Un peu d’écologie dans nos assiettes

La question préférée de mes amis, dès que je dîne avec eux, c'est : "à quoi ça sert de manger écolo ?" Et à l'approche des élections, l'intérêt pour le sujet devient grandissant.
"Y en a marre ! Avec vous les écolos, il faut faire attention à tout ! Si je t’écoute, manger c’est mauvais pour la santé, c’est mauvais pour l’environnement, et faut pas faire ses courses au supermarché… Moi avec la crise, si je vais dans tes magasins bio, c'est mon porte-monnaie qui va connaître la crise ! Alors t’es bien mignonne Céline, mais moi je fais quoi ?"

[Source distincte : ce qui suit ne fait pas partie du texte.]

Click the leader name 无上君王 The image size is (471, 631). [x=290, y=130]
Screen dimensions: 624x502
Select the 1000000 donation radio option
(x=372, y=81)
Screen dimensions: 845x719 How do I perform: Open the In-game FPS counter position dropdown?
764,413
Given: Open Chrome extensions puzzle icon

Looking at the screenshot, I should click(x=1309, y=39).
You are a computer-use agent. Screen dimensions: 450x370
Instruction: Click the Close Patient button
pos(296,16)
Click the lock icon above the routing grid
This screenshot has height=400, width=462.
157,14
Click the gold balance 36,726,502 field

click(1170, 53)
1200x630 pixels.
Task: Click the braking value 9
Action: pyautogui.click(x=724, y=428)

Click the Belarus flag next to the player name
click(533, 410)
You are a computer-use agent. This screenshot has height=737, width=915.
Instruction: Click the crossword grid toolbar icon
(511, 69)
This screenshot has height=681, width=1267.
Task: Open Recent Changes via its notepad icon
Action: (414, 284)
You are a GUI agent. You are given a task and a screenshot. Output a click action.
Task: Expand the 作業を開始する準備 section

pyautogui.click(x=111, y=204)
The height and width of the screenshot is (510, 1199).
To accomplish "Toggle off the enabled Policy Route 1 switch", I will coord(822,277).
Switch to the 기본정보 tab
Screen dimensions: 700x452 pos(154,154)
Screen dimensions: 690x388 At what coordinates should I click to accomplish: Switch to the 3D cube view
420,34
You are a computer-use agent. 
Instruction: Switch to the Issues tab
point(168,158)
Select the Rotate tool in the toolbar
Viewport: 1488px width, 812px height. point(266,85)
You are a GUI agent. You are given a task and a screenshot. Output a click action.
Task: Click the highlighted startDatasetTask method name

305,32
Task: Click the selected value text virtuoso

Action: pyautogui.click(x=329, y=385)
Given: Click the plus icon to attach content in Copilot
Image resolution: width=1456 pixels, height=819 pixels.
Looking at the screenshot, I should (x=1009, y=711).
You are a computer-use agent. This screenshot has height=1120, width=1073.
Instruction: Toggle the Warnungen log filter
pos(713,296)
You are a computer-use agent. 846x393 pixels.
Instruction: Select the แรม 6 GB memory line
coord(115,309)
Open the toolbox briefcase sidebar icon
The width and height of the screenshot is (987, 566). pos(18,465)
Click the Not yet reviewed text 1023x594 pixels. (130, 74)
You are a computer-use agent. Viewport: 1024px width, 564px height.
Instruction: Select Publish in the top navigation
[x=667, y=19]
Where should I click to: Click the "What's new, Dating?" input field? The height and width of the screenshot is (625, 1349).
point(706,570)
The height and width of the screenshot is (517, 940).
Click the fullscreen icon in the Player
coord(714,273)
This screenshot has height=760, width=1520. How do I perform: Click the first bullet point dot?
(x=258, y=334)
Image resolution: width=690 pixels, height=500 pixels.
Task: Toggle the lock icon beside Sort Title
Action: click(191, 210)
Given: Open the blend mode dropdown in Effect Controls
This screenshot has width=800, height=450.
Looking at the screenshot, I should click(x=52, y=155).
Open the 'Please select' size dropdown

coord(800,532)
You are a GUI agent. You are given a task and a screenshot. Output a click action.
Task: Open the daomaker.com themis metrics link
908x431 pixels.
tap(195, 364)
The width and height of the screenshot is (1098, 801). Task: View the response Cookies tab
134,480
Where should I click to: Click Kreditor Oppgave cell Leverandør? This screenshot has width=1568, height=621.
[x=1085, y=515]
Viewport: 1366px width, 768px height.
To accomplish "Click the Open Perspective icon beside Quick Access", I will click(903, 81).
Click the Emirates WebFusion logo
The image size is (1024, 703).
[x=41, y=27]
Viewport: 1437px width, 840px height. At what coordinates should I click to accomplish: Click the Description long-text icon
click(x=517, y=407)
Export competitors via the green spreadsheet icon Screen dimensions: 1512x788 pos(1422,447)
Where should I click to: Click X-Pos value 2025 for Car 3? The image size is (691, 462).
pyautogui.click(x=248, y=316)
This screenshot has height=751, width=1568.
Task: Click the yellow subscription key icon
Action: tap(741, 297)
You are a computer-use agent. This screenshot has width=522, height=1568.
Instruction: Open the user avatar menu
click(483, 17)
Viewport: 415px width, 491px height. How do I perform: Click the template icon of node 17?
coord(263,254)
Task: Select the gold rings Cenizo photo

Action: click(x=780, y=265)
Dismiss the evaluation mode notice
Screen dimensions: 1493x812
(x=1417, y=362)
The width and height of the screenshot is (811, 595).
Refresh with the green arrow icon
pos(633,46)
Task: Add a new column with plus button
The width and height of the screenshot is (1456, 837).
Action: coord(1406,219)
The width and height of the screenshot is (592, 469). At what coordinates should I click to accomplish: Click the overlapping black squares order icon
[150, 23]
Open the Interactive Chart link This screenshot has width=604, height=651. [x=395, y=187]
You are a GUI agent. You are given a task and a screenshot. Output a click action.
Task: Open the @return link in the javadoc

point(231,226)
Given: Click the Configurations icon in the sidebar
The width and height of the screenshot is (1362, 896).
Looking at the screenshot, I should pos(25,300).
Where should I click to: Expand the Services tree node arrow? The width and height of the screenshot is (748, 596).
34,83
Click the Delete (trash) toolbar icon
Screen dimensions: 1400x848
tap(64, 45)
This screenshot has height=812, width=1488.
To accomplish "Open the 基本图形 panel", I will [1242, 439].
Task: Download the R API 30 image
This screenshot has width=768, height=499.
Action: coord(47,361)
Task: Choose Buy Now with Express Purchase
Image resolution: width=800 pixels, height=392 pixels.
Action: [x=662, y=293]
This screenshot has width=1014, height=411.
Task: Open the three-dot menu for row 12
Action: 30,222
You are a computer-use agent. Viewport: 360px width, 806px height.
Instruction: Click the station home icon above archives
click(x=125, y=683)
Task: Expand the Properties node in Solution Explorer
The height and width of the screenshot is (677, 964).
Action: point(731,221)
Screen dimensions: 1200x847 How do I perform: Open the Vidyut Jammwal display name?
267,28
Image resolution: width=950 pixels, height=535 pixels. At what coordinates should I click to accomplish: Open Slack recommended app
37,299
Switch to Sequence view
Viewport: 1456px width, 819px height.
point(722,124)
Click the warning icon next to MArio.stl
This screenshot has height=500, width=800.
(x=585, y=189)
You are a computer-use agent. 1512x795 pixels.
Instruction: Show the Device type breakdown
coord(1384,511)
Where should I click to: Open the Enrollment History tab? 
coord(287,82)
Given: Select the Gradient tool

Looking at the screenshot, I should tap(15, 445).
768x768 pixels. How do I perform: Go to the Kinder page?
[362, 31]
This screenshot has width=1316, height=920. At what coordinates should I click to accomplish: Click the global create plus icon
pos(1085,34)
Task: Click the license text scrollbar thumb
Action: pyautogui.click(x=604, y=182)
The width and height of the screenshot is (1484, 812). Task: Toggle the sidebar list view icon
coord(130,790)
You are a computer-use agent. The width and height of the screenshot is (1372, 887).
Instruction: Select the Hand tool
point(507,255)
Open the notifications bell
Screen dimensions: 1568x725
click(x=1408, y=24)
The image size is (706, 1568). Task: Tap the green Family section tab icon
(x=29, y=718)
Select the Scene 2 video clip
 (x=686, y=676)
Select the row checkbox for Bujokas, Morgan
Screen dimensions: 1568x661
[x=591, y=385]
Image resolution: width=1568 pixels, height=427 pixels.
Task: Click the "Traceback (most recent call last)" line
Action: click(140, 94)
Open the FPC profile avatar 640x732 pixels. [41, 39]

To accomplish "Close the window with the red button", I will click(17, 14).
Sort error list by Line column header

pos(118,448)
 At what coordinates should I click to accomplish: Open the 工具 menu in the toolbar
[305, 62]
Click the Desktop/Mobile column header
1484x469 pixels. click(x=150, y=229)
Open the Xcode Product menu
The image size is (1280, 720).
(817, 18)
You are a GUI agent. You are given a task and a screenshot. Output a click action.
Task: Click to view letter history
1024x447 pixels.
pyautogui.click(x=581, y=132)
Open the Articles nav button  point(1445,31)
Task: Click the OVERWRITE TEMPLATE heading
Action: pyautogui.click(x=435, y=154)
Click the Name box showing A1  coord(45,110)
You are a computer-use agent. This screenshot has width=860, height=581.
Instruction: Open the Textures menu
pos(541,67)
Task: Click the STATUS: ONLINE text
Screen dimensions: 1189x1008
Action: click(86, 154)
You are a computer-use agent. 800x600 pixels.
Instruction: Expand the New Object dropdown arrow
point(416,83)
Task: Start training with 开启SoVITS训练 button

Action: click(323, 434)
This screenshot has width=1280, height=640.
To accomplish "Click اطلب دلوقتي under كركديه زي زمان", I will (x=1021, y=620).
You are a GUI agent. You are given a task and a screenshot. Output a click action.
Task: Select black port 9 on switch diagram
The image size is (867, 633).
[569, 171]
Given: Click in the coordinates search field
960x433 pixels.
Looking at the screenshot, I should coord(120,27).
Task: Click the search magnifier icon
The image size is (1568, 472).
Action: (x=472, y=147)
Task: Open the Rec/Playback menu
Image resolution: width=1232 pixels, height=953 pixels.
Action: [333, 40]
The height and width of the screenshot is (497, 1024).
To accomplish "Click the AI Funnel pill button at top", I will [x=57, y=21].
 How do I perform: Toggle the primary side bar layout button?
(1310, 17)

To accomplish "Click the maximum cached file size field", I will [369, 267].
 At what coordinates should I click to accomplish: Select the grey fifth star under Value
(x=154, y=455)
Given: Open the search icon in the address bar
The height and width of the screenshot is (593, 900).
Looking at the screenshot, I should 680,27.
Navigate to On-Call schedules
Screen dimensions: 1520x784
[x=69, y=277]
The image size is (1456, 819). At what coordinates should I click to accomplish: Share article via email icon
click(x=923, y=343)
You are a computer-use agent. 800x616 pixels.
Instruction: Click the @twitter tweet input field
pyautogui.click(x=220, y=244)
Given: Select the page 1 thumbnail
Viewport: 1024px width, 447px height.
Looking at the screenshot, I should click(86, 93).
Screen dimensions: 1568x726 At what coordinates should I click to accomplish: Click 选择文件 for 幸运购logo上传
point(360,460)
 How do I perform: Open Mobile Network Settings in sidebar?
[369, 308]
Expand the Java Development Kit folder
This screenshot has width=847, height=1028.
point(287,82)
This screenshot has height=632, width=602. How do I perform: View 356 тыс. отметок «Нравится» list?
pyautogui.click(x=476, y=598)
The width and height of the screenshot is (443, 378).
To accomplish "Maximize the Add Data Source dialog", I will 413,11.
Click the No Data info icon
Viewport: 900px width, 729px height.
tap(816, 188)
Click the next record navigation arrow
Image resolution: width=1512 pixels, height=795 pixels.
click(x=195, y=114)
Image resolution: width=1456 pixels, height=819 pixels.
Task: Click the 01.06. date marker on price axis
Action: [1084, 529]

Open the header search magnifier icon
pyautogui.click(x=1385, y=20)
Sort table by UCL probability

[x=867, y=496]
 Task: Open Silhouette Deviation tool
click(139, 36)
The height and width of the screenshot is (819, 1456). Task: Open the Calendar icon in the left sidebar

Vie saine et zen, Un peu d'écologie dans nos assiettes

Tout d’abord merci pour le "bien mignonne".

Une bonne et une mauvaise nouvelle
La mauvaise nouvelle mon cher ami, c’est que OUI, ce que nous mettons dans notre assiette a un réel impact, prouvé et reconnu de tous, sur la crise alimentaire, énergétique, climatique et de la biodiversité.

La bonne nouvelle, c’est que l’existence même de l’impact prouve qu’en changeant ne serait-ce qu’un tout petit peu notre comportement, nous pouvons agir sur ces mêmes crises.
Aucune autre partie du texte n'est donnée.